I’m sure you’ve heard your child say “but why?” When you set limits or tell them that it isn’t wise to spend all their free time on screens. Even if they can’t fully grasp the future and the skills they’ll need as they grow into adulthood, it can be very helpful to discuss real-world examples of how over-indulging with games and screens can have negative effects on people’s lives. Discussing responsibility and prioritization can be helpful lessons for kids. For example, if your child misses several assignments because they were playing video games, their grades will likely suffer. Other parts of their lives will suffer in the future if they aren’t able to learn skills to moderate and limit their usage. Explaining why it’s important and how it translates to their futures can be very helpful. A word of note: this is definitely a conversation where it is important to consider age and using age appropriate language and examples.

 

•    Collaborate with other friends and family members

Okay, this idea didn’t come from me.
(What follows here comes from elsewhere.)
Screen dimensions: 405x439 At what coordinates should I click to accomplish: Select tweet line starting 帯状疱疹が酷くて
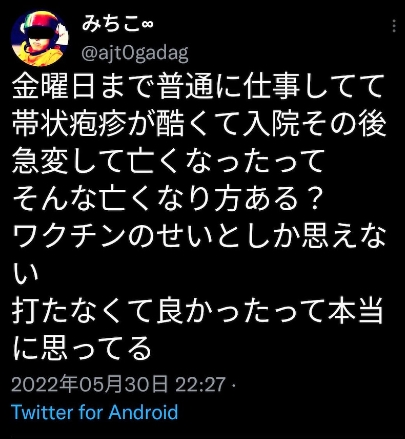pos(199,124)
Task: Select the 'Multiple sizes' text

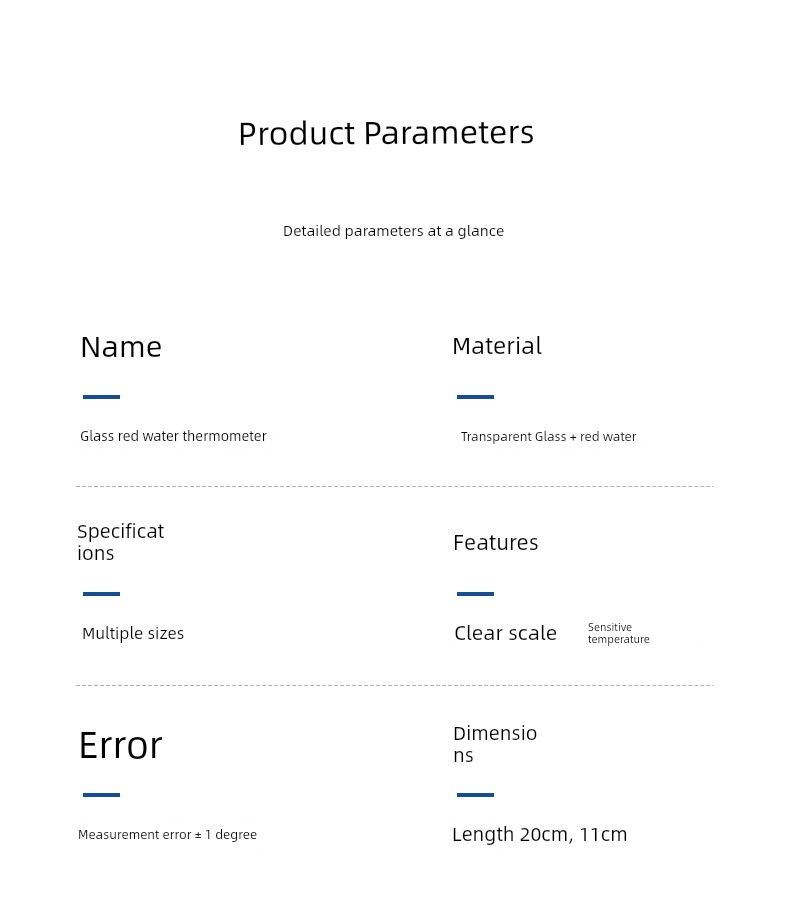Action: click(133, 634)
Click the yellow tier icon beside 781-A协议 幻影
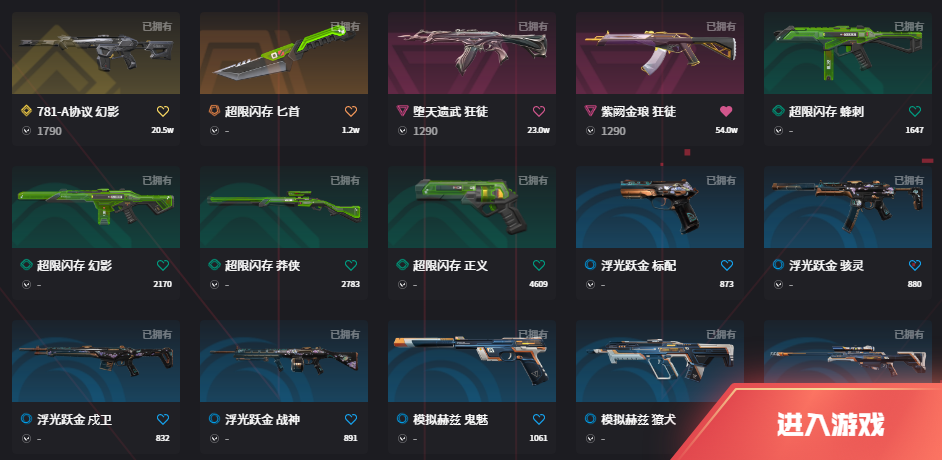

Jonathan Haidt, a clinical psychologist, recommends that parents collaborate with other parents from their kid’s friend groups to come up with similar guidelines and expectations. He recently wrote a book called The Anxious Generation and he discusses the impacts of phones and technology on the experience of growing up and building independence. He has a lot of ideas, but I love recommending this one to parents. His logic is that if some or most of your child’s close friends have the same or similar rules regarding phones, social media, and technology, it will be easier for kids to accept those rules because they won’t feel like they’re missing out quite as much. I know we can’t force everyone to follow the same structures and rules as every family is different, but it can go a long way to even be able to identify one or two of your child’s friends who don’t have social media or who can’t play unlimited video games.

 

•    Be patient

As with everything related to being a parent, patience is key. These are expectations and reminders that you’ll set and repeat a TON of times, and it can be very easy to feel that you’re doing something wrong or worried that you’re raising a child who won’t follow rules. While self-reflection and keeping tabs to stay ahead of any potential major issues are important, most of the families I work with experience stages and phases in which things get harder and then they get easier. This is my reminder to you that you’re doing great and it doesn’t mean you’re messing up on the parenting front if there are arguments or limit pushing!!

 

While screens and technology are here to stay, they don’t have to rule our lives- and they certainly don’t have to rule our children’s lives. I hope my thoughts in this blog are helpful!